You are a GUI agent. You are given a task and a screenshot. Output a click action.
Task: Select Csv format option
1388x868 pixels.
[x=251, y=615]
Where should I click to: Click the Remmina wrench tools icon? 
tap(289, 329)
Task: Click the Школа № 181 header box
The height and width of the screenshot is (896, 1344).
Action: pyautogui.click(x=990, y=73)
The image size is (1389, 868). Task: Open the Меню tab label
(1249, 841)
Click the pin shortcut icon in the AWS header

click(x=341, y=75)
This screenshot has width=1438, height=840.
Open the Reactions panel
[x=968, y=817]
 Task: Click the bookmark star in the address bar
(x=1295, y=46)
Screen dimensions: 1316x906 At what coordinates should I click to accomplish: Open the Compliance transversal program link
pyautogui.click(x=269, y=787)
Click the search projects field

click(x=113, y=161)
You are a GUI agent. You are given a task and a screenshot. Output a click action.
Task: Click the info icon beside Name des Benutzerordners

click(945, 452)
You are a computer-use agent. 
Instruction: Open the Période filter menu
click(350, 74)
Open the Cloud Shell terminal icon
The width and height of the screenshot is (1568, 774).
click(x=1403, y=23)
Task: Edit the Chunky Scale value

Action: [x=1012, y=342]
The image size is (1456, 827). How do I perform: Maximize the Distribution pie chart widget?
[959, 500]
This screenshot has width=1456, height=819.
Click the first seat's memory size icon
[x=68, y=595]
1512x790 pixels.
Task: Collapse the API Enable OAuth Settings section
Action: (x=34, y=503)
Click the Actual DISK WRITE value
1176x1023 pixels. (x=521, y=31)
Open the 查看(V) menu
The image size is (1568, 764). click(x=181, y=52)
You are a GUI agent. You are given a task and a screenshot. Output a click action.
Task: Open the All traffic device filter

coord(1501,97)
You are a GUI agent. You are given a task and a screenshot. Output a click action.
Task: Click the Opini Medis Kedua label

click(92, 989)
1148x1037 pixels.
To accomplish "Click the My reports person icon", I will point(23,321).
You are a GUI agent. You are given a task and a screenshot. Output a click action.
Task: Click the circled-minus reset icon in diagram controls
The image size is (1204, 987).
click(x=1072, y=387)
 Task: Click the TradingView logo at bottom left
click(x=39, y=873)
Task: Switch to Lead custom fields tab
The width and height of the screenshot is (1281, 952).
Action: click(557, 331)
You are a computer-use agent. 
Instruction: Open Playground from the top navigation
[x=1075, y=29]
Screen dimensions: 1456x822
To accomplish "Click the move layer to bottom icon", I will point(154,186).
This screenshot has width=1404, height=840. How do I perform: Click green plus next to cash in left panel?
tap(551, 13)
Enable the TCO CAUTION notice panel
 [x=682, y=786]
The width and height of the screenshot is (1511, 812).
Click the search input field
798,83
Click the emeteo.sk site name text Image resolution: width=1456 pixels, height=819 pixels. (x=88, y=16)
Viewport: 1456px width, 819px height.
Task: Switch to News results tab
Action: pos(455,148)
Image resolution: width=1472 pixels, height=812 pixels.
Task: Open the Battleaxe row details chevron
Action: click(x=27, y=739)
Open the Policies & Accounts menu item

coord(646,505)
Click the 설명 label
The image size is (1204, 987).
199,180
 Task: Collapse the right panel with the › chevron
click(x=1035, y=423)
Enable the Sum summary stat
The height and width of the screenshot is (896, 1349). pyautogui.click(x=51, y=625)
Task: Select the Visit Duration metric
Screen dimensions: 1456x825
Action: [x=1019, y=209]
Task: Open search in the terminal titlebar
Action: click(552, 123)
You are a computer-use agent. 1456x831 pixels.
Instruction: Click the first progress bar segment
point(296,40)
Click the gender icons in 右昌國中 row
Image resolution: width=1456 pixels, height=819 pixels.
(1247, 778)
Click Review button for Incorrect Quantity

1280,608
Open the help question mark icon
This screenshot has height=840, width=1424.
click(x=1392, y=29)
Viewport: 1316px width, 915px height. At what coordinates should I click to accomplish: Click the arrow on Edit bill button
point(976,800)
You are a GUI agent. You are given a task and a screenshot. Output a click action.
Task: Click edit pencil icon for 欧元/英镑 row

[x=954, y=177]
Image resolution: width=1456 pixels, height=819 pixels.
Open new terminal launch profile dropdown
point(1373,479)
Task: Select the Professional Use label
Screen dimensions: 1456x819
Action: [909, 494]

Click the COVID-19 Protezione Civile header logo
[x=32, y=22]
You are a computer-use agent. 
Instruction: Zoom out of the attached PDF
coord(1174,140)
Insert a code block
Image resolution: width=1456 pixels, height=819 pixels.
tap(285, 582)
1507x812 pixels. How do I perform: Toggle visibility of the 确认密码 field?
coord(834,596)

————

Your instructions:
Print nothing but the lines from the line with "Click the COVID-19" to the last line of the records above. Both of those lines count.

Completed task:
Click the COVID-19 Protezione Civile header logo
[x=32, y=22]
You are a computer-use agent. 
Instruction: Zoom out of the attached PDF
coord(1174,140)
Insert a code block
Image resolution: width=1456 pixels, height=819 pixels.
tap(285, 582)
1507x812 pixels. How do I perform: Toggle visibility of the 确认密码 field?
coord(834,596)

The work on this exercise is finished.